◆ TEKST STRONY:
◆ ◆ ◆ ◆ ◆

@straszny Tobie właśnie stuknęło 20000 tematów+odpowiedzi+komentarzy - gratulacje, stawiasz piwo
Forum > Software > 1.09.2013 - WESTERPLATTE!!!! ARMA2 - dokładna rekonstrukcja historyczna.
Wysłane 2013-08-28 20:09 , Edytowane 2013-08-28 20:10
@straszny
Bo z tego co się orientuję to Polacy mieli dziwny sposób "liczenia" i nazewnictwa niemieckiego sprzętu ciężkiego. Dla nich wóz opancerzony był czołgiem, a lekkie uszkodzenie czołgu wliczali w kompletnie zniszczenie - nawet jak po krótkim czasie "czołg" wracał na pole bitwy. Czytałem o tym w paru książkach, jak i na jakimś programie TV słyszałem ( jakaś seria National Geo )
Wysłane 2013-08-28 21:48 , Edytowane 2013-08-28 21:50
@straszny
Nie jestem w 100% pewien wrzesień 39 to nie moja specjalność, kiedyś próbowałem poczytać ale nie ma przyzwoitej literatury. Jednak tego jestem prawie pewien, dlatego powstał mit o ułanach atakujących czołgi, ale nie pamiętam źródła a jak sam wiesz te wrześniu 39 są takie sobie delikatnie pisząc.
Wysłane 2013-08-29 08:12
Z tą historią tak już jest, że "najprawdziwszej prawdy" się juz nie dowiemy, jest szerokie pole do interpretacji. Ile ludzi tyle wersji. Np wg tego dokumentu discovery [LINK] , połączone siły Francji i Anglii przewyzszały siły niemieckie zarówno w ilości piechoty jak i broni pancernej a na dodatek alianci posiadali czołgi cieżkie którym niemcy nie mogli przeciwstawić równorzędnej maszyny. niemcy wygrali taktyką i umiejętnym dowodzeniem. Zresztą ich jednostki były juz zaprawione w bojach w Polsce a alianci od 20 lat prochu nie wąchali, a to daje różnice ;) .
Tak na zdrowy rozsądek to we wrześniu 39 co byśmy nie robili i tak nie mieliśmy szans. Nawet jakbyśmy mieli lepszych dowódzców, lepszy sprzet, wiecej samolotów , czołgów. Zaatakowały nas dwie potęgi militarne i upadek był nieunikniony, można było tylko go przedłużać.

◆ ◆ ◆ ◆ ◆

Czym według tekstu strony Niemcy wygrali z połączonymi siłami Francji i Anglii? Odpowiadaj wyłącznie na podstawie tekstu strony.

◆ DOSTARCZONE MATERIAŁY:
◆ ◆ ◆ ◆ ◆

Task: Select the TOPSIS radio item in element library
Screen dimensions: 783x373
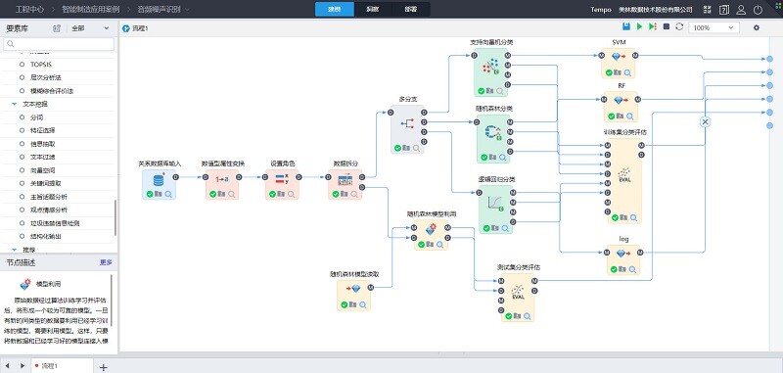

◆ ◆ ◆ ◆ ◆

◆ WYNIK ZADANIA: Taktyką i umiejętnym dowodzeniem.